Today’s economic data and releases
16:05 GB BoE Gov Bailey Speaks
16:30 US Building Permits (Sep) Forecast 1.680M
Fixed Income
- Yields on USTs climbed earlier in the day before retreating later in the session. The 10-yr ended at 1.549, up 1bps, while the 2-yr closed almost where it started, up marginally from 0.3580 to 0.3560.
- As CPI inflation in New Zealand soared to a 10-year high of 4.9% y/y over 3Q in data released yesterday, yields on New Zealand bonds also spiked. The 10-yr yield climbed 16bps to 2.410%, while the 2-yr rose by 24bps to 1.680%.

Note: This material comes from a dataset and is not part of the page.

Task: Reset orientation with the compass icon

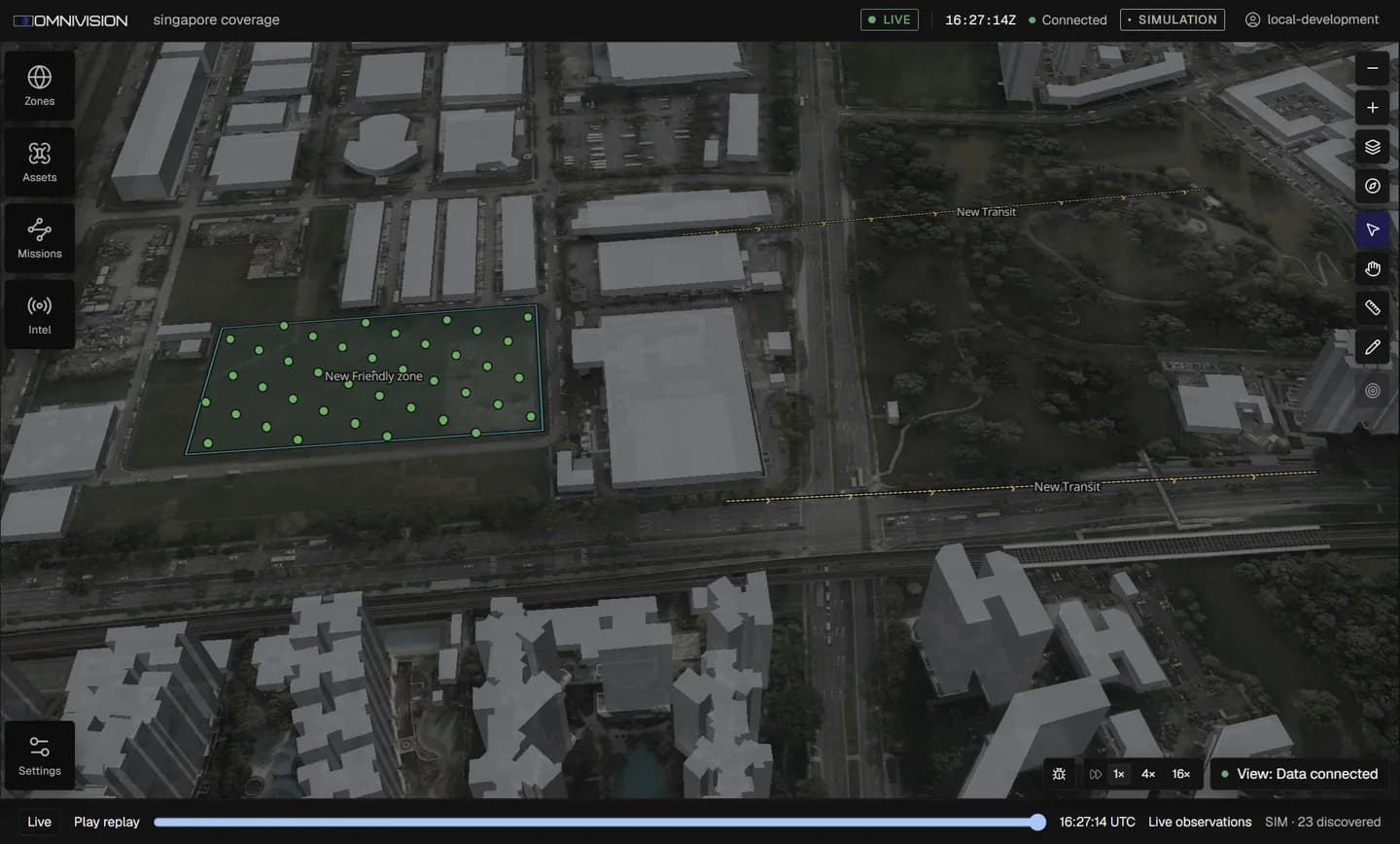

- Hawkish language from BoE governor Andrew Bailey prompted a sharp rise in UK gilt yields on the first day of the week as expectations for 2022 rate hikes rose. Yields on 2-yr gilts added 14bps to 0.723% while the 10-yr climbed a more muted 2bps to 1.136%, suggesting expectations of slow growth or a policy misstep.
- The UAE is reportedly looking into issuing local debt at the federal level, following on from its USD 4bn Eurobond issuance last week, although this is unlikely to materialise this year. The authorities are also looking into offering green bonds.

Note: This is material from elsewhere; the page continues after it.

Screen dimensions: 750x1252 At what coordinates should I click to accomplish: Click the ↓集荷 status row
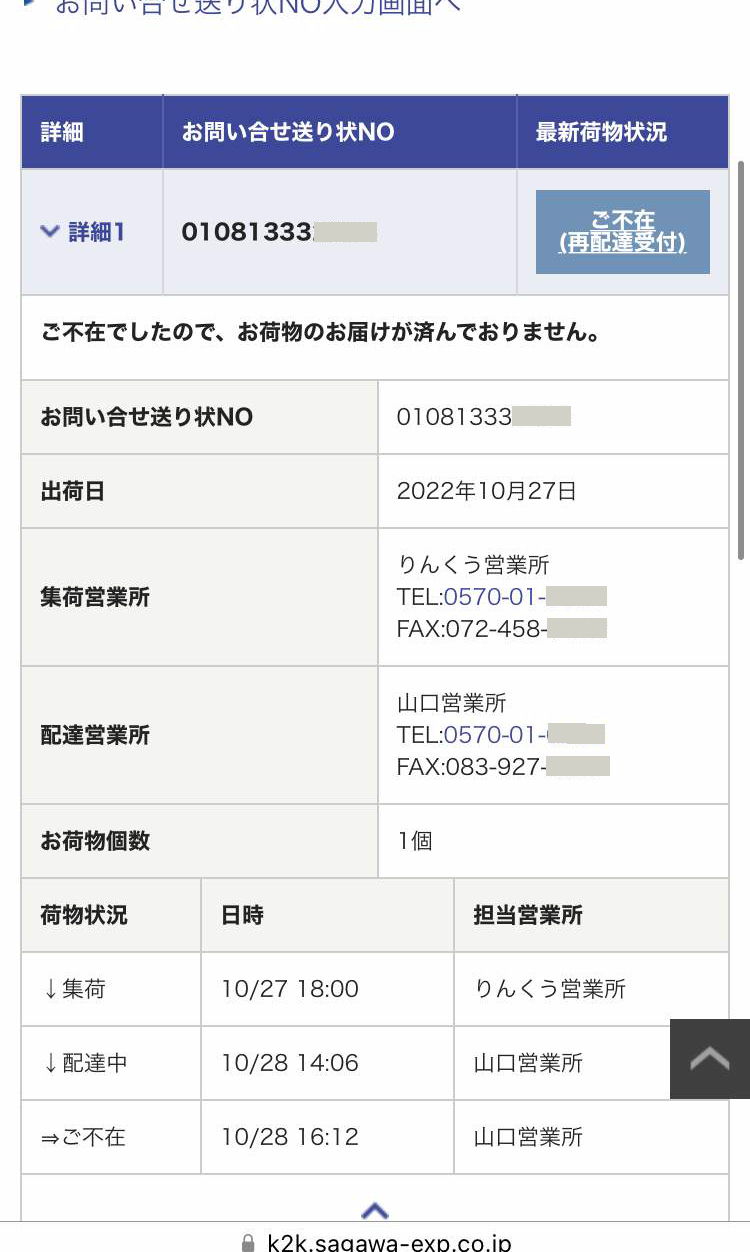(75, 989)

- Hungary and Indonesia’s central banks are due to meet today. Expectations are for a hold at 3.5% in Indonesia, and a further 15bps hike to 1.8% in Hungary.
FX
- The dollar was bid yesterday as inflation fears and weak Chinese data weighed on risk sentiment, but gave up most of its gains later in the day as poor US industrial data was released to close almost unchanged at 93,953.
- Despite the sharp rise in kiwi bond yields, the NZD ended the day comparatively unchanged, losing -0.2% against the USD to 0.7051. There was a more pronounced -0.4% loss against the greenback for the China proxy AUD, negatively impacted by the weak Chinese GDP data released yesterday. It closed at 0.7388.

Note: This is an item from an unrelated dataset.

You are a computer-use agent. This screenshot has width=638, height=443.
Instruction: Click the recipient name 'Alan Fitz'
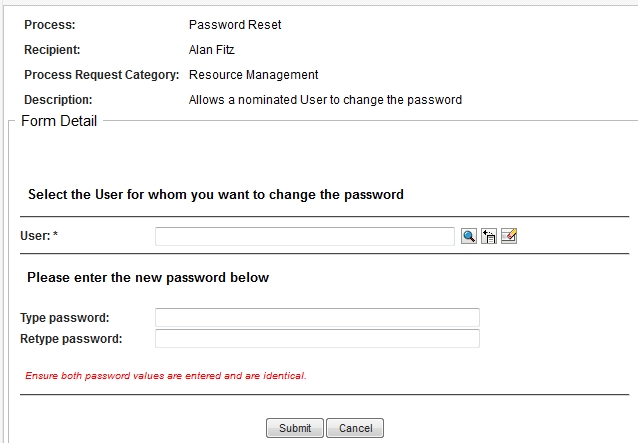point(212,49)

- The prospect of tightening in the UK has been taken as bad for growth and bad for the pound. Cable fell -0.1% to 1.3732 yesterday.
Equities
- Moves in East Asian equity markets were fairly sedate on Monday after the gains last week, but what movement there was was primarily to the downside following disappointing GDP growth data from China. While the Hang Seng continued to trend upwards with a gain of 0.3%, the Shanghai Composite (-0.1%), the Nikkei (-0.2%) and the KOSPI (-0.3%) all closed down.
- Movement was more positive in India, where stocks were boosted by finance minister Nirmala Sitharaman’s Sunday interview which in she backed up the ongoing pandemic-era stimulus. The Sensex closed 0.8% higher.
- In Europe, the general risk-off tone following the China results continued, with the composite STOXX 600 losing -0.5%. The FTSE 100 lost -0.4%, the DAX -0.7% and the CAC -0.8%. However, in the US, only the Dow Jones closed lower (-0.1%), while the S&P 500 (0.3%) and the NASDAQ (0.8%) managed to secure gains.
Commodities
- Following the strong gains last week (3.0% w/w for Brent futures, 3.7% for WTI), both key oil benchmarks continued to head higher yesterday in early trading before Brent lost ground later in the day. After heading up by over 1% earlier in the session, Brent closed down -0.6% at USD84.33/b. WTI clung on to some of its gains, adding 0.2% to USD 82.4/b.
- Both benchmarks are heading higher again in early trading this morning. Prices are rising on the back of a global energy crunch and ongoing commitment by OPEC+ to its previously planned increase in oil production of 400,000 a month. Bloomberg reported that compliance with production curbs was 116% in August, while noting that this could have been due to an inability to raise production rather than an overzealous commitment to curbs.